● Text passage:
Supreme Court of Arkansas

August 1, 2019




          Shawn A. Womack, Associate Justice.

         Sammie L. Thomas, Jr., has moved for my disqualification from this case on the basis that I previously recused from two cases handled by his appellate counsel, J. Blake Hendrix. Given that the motion seeks my disqualification alone, it has been referred to me by the court and shall be treated as a motion to recuse.[1] Therefore, the response that follows is mine. The motion is denied.

         The asserted basis for my disqualification is that I previously recused from two cases where Mr. Hendrix was counsel of record. See Elliott v. State, CR-17-1069; State v. Reynolds, CR-17-982. I voluntarily recused from those cases on October 19, 2018, without explanation. I was not obligated to explain my decision to recuse in those cases. See Spradlin v. Ark. Ethics Comm'n, 310 Ark. 458, 459, 837 S.W.2d 463 (1992) (Glaze, J., separate opinion). Nor am I required to state the reasons for my decision to remain on the case at bar. See id. But I believe it is beneficial to do so at this juncture in order to provide clarity for any pending and future cases involving Mr. Hendrix that come before this court.

         At the time of my recusal in Elliott and Reynolds, there was a pending matter before the Judicial Discipline and Disability Commission (JDDC) against me and my fellow justices. See JDDC Case Nos. 17-181-87. Mr. Hendrix is an alternate attorney member of JDDC and was part of an investigative panel in the action. There was also a pending petition for writ of mandamus related to the JDDC action that I filed with four other justices against JDDC, its executive director, and its special counsel. See Kemp v. Sachar, 2018 Ark. 367. As a member of JDDC, Mr. Hendrix was an alternate respondent in that petition.

● Source data:
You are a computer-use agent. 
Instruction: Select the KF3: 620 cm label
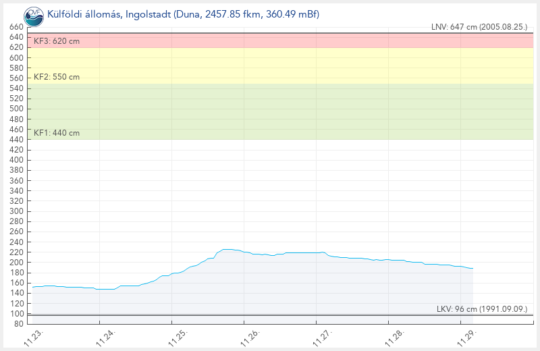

● What to do:
a: Answer these questions from the recusal opinion by the Arkansas Supreme Court justice, one line per answer:
(i) On what date did the justice voluntarily recuse from the Elliott and Reynolds cases?
(ii) What position does Mr. Hendrix hold on the JDDC?
(iii) With how many other justices did the justice file the petition for writ of mandamus?
b: Extend the recusal opinion by the Arkansas Supreme Court justice, beginning right after its final sentence.

● Results for the exercise:
a:
(i) October 19, 2018
(ii) Alternate attorney member
(iii) Four

b:
         The decision to recuse generally rests within the discretion of the individual judge. See Robinson, 2016 Ark. 388, at 2, 502 S.W.3d at 520. But that decision must be guided by the fundamental principles found within the Arkansas Code of Judicial Conduct. The first canon of the code mandates that a judge "shall avoid impropriety and the appearance of impropriety." Ark. Code of Jud. Conduct, Canon 1; see also id. at Rule 1.2. The test for determining the appearance of impropriety "is whether the conduct would create in reasonable minds a perception that the judge violated [the Code] or engaged in other conduct that reflects adversely on the judge's . . . impartiality[.]" Id. at Comment [5].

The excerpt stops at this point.